**GOAL**
Rewrite the following lines, substituting "Give the location of" for every occurrence of "Identify the location of" and keeping everything else the same.

(Items from a dataset)
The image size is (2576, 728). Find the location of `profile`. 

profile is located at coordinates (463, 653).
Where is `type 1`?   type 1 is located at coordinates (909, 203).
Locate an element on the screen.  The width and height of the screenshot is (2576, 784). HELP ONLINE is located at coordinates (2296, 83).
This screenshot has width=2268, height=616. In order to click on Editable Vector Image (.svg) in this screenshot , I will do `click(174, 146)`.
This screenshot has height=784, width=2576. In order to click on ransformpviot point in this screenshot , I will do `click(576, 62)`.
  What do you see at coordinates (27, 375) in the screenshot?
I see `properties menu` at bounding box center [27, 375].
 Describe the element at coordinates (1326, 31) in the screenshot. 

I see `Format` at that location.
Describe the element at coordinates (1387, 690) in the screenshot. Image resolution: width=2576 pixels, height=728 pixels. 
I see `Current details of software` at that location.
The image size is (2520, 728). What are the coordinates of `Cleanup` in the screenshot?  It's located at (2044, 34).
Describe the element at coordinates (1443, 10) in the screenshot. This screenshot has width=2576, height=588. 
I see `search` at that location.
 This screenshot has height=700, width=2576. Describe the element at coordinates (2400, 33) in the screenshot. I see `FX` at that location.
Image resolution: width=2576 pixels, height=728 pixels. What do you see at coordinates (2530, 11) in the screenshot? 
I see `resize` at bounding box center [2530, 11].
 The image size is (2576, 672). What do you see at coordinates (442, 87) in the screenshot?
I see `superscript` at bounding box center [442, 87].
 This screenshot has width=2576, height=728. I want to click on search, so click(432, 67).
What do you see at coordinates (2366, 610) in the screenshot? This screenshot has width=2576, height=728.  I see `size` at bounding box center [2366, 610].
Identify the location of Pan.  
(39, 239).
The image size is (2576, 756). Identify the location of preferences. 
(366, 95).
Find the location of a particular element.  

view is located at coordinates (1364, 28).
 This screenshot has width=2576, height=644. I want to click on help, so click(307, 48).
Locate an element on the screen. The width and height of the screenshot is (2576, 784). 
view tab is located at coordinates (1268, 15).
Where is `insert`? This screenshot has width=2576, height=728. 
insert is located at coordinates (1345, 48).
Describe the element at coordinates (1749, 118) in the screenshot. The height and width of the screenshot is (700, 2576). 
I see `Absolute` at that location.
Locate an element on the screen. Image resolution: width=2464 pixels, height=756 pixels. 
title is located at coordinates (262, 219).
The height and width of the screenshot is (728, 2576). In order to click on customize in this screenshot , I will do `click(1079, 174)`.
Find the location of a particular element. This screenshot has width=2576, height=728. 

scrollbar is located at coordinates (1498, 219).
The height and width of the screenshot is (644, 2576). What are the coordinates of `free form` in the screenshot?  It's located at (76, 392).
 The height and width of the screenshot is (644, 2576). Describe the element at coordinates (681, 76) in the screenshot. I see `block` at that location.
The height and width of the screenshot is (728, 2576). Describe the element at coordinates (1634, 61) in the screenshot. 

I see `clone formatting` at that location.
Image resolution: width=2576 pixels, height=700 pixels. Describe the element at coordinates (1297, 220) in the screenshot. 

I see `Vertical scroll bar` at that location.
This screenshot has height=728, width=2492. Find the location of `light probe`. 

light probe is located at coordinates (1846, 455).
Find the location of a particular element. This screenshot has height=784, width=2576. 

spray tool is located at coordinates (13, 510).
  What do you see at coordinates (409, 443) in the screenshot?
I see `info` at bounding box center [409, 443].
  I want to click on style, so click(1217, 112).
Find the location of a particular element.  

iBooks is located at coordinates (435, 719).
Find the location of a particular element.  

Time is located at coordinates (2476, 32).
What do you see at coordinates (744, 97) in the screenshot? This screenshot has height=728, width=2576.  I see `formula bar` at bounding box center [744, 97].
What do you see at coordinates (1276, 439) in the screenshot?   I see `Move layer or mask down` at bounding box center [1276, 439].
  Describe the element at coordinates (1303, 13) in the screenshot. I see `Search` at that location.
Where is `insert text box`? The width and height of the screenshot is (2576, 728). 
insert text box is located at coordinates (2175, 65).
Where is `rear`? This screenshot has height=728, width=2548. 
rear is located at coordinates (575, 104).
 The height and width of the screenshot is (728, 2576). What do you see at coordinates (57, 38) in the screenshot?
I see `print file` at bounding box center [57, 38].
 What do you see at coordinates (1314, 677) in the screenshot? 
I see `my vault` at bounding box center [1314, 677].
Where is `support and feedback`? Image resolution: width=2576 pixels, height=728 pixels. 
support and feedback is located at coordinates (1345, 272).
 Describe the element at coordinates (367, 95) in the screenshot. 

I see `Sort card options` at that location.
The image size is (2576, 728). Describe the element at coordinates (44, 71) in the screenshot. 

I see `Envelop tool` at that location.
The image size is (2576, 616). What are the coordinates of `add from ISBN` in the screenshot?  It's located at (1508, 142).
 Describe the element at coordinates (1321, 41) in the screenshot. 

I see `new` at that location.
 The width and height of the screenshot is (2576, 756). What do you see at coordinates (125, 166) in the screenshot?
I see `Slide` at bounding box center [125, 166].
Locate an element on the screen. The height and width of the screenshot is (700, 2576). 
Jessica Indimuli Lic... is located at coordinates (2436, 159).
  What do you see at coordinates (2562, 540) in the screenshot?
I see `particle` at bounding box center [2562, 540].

**ANSWER TO THIS PROBLEM**
The image size is (2576, 728). Find the location of `profile`. 

profile is located at coordinates (463, 653).
Where is `type 1`?   type 1 is located at coordinates (909, 203).
Locate an element on the screen.  The width and height of the screenshot is (2576, 784). HELP ONLINE is located at coordinates (2296, 83).
This screenshot has width=2268, height=616. In order to click on Editable Vector Image (.svg) in this screenshot , I will do `click(174, 146)`.
This screenshot has height=784, width=2576. In order to click on ransformpviot point in this screenshot , I will do `click(576, 62)`.
  What do you see at coordinates (27, 375) in the screenshot?
I see `properties menu` at bounding box center [27, 375].
 Describe the element at coordinates (1326, 31) in the screenshot. 

I see `Format` at that location.
Describe the element at coordinates (1387, 690) in the screenshot. Image resolution: width=2576 pixels, height=728 pixels. 
I see `Current details of software` at that location.
The image size is (2520, 728). What are the coordinates of `Cleanup` in the screenshot?  It's located at (2044, 34).
Describe the element at coordinates (1443, 10) in the screenshot. This screenshot has width=2576, height=588. 
I see `search` at that location.
 This screenshot has height=700, width=2576. Describe the element at coordinates (2400, 33) in the screenshot. I see `FX` at that location.
Image resolution: width=2576 pixels, height=728 pixels. What do you see at coordinates (2530, 11) in the screenshot? 
I see `resize` at bounding box center [2530, 11].
 The image size is (2576, 672). What do you see at coordinates (442, 87) in the screenshot?
I see `superscript` at bounding box center [442, 87].
 This screenshot has width=2576, height=728. I want to click on search, so click(432, 67).
What do you see at coordinates (2366, 610) in the screenshot? This screenshot has width=2576, height=728.  I see `size` at bounding box center [2366, 610].
Give the location of Pan.  
(39, 239).
The image size is (2576, 756). Give the location of preferences. 
(366, 95).
Find the location of a particular element.  

view is located at coordinates (1364, 28).
 This screenshot has width=2576, height=644. I want to click on help, so click(307, 48).
Locate an element on the screen. The width and height of the screenshot is (2576, 784). 
view tab is located at coordinates (1268, 15).
Where is `insert`? This screenshot has width=2576, height=728. 
insert is located at coordinates (1345, 48).
Describe the element at coordinates (1749, 118) in the screenshot. The height and width of the screenshot is (700, 2576). 
I see `Absolute` at that location.
Locate an element on the screen. Image resolution: width=2464 pixels, height=756 pixels. 
title is located at coordinates (262, 219).
The height and width of the screenshot is (728, 2576). In order to click on customize in this screenshot , I will do `click(1079, 174)`.
Find the location of a particular element. This screenshot has width=2576, height=728. 

scrollbar is located at coordinates (1498, 219).
The height and width of the screenshot is (644, 2576). What are the coordinates of `free form` in the screenshot?  It's located at (76, 392).
 The height and width of the screenshot is (644, 2576). Describe the element at coordinates (681, 76) in the screenshot. I see `block` at that location.
The height and width of the screenshot is (728, 2576). Describe the element at coordinates (1634, 61) in the screenshot. 

I see `clone formatting` at that location.
Image resolution: width=2576 pixels, height=700 pixels. Describe the element at coordinates (1297, 220) in the screenshot. 

I see `Vertical scroll bar` at that location.
This screenshot has height=728, width=2492. Find the location of `light probe`. 

light probe is located at coordinates (1846, 455).
Find the location of a particular element. This screenshot has height=784, width=2576. 

spray tool is located at coordinates (13, 510).
  What do you see at coordinates (409, 443) in the screenshot?
I see `info` at bounding box center [409, 443].
  I want to click on style, so click(1217, 112).
Find the location of a particular element.  

iBooks is located at coordinates (435, 719).
Find the location of a particular element.  

Time is located at coordinates (2476, 32).
What do you see at coordinates (744, 97) in the screenshot? This screenshot has height=728, width=2576.  I see `formula bar` at bounding box center [744, 97].
What do you see at coordinates (1276, 439) in the screenshot?   I see `Move layer or mask down` at bounding box center [1276, 439].
  Describe the element at coordinates (1303, 13) in the screenshot. I see `Search` at that location.
Where is `insert text box`? The width and height of the screenshot is (2576, 728). 
insert text box is located at coordinates (2175, 65).
Where is `rear`? This screenshot has height=728, width=2548. 
rear is located at coordinates (575, 104).
 The height and width of the screenshot is (728, 2576). What do you see at coordinates (57, 38) in the screenshot?
I see `print file` at bounding box center [57, 38].
 What do you see at coordinates (1314, 677) in the screenshot? 
I see `my vault` at bounding box center [1314, 677].
Where is `support and feedback`? Image resolution: width=2576 pixels, height=728 pixels. 
support and feedback is located at coordinates (1345, 272).
 Describe the element at coordinates (367, 95) in the screenshot. 

I see `Sort card options` at that location.
The image size is (2576, 728). Describe the element at coordinates (44, 71) in the screenshot. 

I see `Envelop tool` at that location.
The image size is (2576, 616). What are the coordinates of `add from ISBN` in the screenshot?  It's located at (1508, 142).
 Describe the element at coordinates (1321, 41) in the screenshot. 

I see `new` at that location.
 The width and height of the screenshot is (2576, 756). What do you see at coordinates (125, 166) in the screenshot?
I see `Slide` at bounding box center [125, 166].
Locate an element on the screen. The height and width of the screenshot is (700, 2576). 
Jessica Indimuli Lic... is located at coordinates (2436, 159).
  What do you see at coordinates (2562, 540) in the screenshot?
I see `particle` at bounding box center [2562, 540].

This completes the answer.